Saved data entries:
● ● ● ●
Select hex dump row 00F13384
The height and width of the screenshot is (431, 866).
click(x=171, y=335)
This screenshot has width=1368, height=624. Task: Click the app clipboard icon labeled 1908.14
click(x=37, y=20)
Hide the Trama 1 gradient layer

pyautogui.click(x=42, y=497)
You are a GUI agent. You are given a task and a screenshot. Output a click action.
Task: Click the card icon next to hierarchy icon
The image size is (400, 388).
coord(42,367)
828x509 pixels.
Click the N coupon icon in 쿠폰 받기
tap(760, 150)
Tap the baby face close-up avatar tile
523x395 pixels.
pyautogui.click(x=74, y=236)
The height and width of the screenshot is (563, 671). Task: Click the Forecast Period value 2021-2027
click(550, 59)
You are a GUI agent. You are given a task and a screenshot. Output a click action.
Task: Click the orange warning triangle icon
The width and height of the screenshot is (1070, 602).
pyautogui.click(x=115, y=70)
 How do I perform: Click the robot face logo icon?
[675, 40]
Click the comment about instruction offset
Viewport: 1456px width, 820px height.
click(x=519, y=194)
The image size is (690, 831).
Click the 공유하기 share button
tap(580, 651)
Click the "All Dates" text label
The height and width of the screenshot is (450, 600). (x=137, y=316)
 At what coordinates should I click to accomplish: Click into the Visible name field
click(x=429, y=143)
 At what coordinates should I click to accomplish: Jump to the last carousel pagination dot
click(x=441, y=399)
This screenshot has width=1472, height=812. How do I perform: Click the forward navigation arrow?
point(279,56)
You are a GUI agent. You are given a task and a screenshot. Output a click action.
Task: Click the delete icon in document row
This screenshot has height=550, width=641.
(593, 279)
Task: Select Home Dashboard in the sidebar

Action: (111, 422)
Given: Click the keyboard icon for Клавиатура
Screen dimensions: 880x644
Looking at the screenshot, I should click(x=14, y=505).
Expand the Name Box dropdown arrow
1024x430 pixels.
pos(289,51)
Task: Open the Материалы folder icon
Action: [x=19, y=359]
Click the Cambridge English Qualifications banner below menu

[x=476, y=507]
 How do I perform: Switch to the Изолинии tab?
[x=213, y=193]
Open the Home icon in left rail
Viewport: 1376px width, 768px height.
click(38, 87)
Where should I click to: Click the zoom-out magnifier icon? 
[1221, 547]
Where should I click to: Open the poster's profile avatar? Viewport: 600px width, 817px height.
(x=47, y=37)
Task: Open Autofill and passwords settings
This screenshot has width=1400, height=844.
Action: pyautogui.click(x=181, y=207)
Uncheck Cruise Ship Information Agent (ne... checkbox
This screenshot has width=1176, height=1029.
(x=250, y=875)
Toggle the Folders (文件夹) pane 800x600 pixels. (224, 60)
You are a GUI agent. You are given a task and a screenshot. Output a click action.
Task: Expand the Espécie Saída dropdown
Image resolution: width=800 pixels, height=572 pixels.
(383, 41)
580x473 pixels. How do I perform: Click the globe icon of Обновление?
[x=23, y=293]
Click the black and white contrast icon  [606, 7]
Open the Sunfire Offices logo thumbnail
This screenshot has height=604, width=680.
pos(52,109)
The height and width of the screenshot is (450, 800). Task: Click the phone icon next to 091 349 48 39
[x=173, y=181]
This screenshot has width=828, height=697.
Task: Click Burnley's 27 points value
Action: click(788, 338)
● ● ● ●
EXERCISE BRIEF: Using the records above, copy each line that contains "dropdown".

WRITTEN SOLUTION:
Expand the Name Box dropdown arrow
Task: Expand the Espécie Saída dropdown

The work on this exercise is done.